[Opening SELECTED TEXT section]

In 1921, a wing was added to the building that housed a chapel. In 1934, an expansion was required and a new building was added to the west of the site. It was built to house the juniorate. The juniorate was where Jesuits who had completed the novitiate stage in formation would go on to study Classics before studying philosophy at Regis College in Toronto. It currently serves as offices for Nature Conservancy of Canada and is known as Orchard Park West. In 1949, a Federalist style extension was built on to the juniorate building. It currently houses offices for the Canadian Mental Health Association.

In 1954, the original building on the site, the novitiate, burned down. Following the fire, a series of developments were undertaken so that the property could continue as a novitiate and juniorate. The federalist style building became the novitiate and the building was extended to the south and east to house the juniorate. The new extensions were built from 1958 to 1960. When building commenced, the St. Stanislaus Novitiate was renamed and became Ignatius College. Included in the building was an extension that served as the chapel for the people there. In 1959, the partially completed building was opened by the Bishop of Hamilton, Joseph Francis Ryan.

[Closing SELECTED TEXT section]

ACTIVITY LIST →
a – In the account of the novitiate and juniorate buildings, who opened the partially completed building in 1959?
b – Carry the account of the novitiate and juniorate buildings forward from its last sentence.

[Opening GIVEN INFORMATION section]

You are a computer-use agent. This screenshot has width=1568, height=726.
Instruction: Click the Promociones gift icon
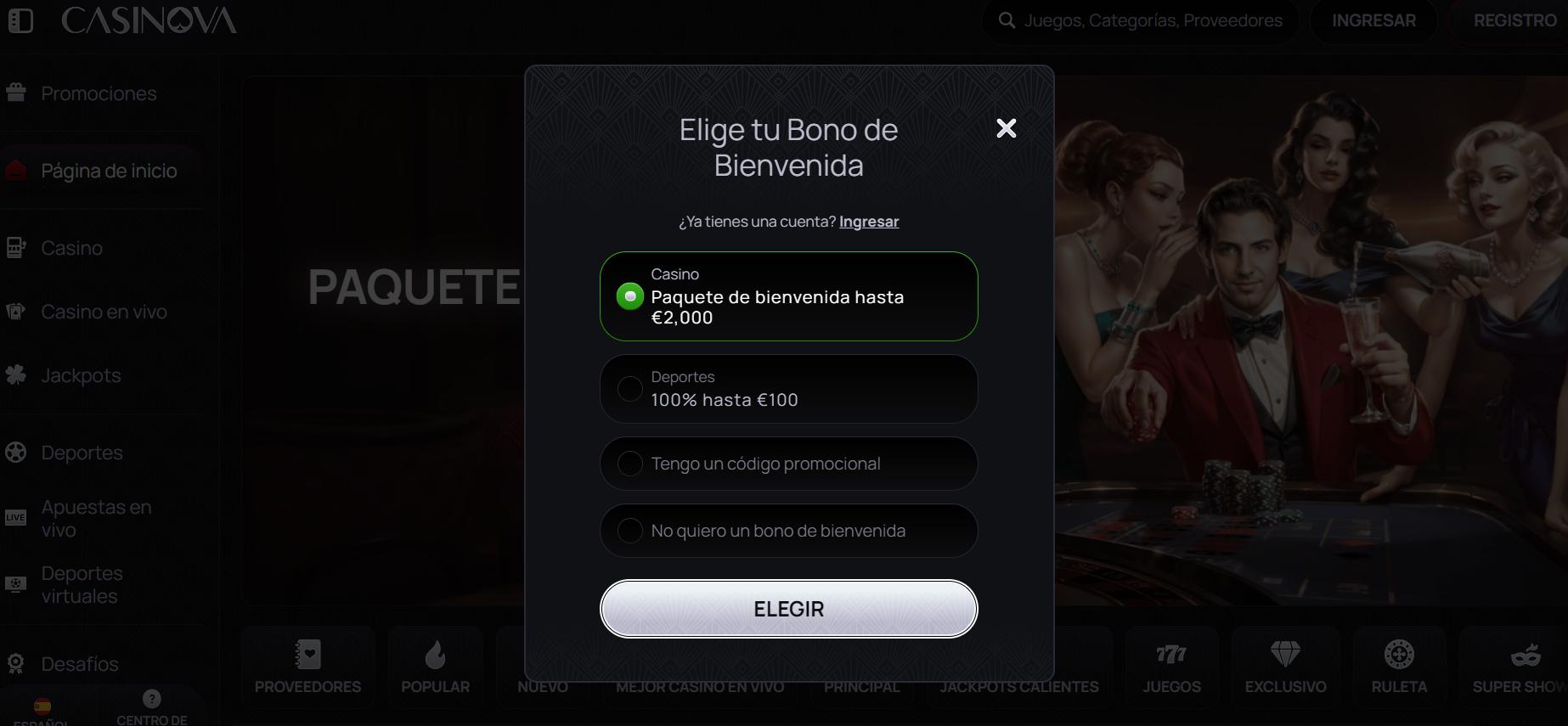click(x=16, y=93)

[Closing GIVEN INFORMATION section]

RESPONSES TO THE TASKS →
a – Joseph Francis Ryan, the Bishop of Hamilton, opened it.

b –
==Closure==
In 1967, the Classics ceased to be taught and the students were moved elsewhere. In 1994, it was no longer used as a novitiate and in 1996 it was converted into the Orchard Park Office Centre.

The Jesuits still maintain a presence in the area. In 1964, the Loyola House Retreat and Training Centre relocated to be within the grounds of Ignatius College from its previous site in Oakville, Ontario. In 2000, a number of ecological projects were started, such as beekeeping and organic farming.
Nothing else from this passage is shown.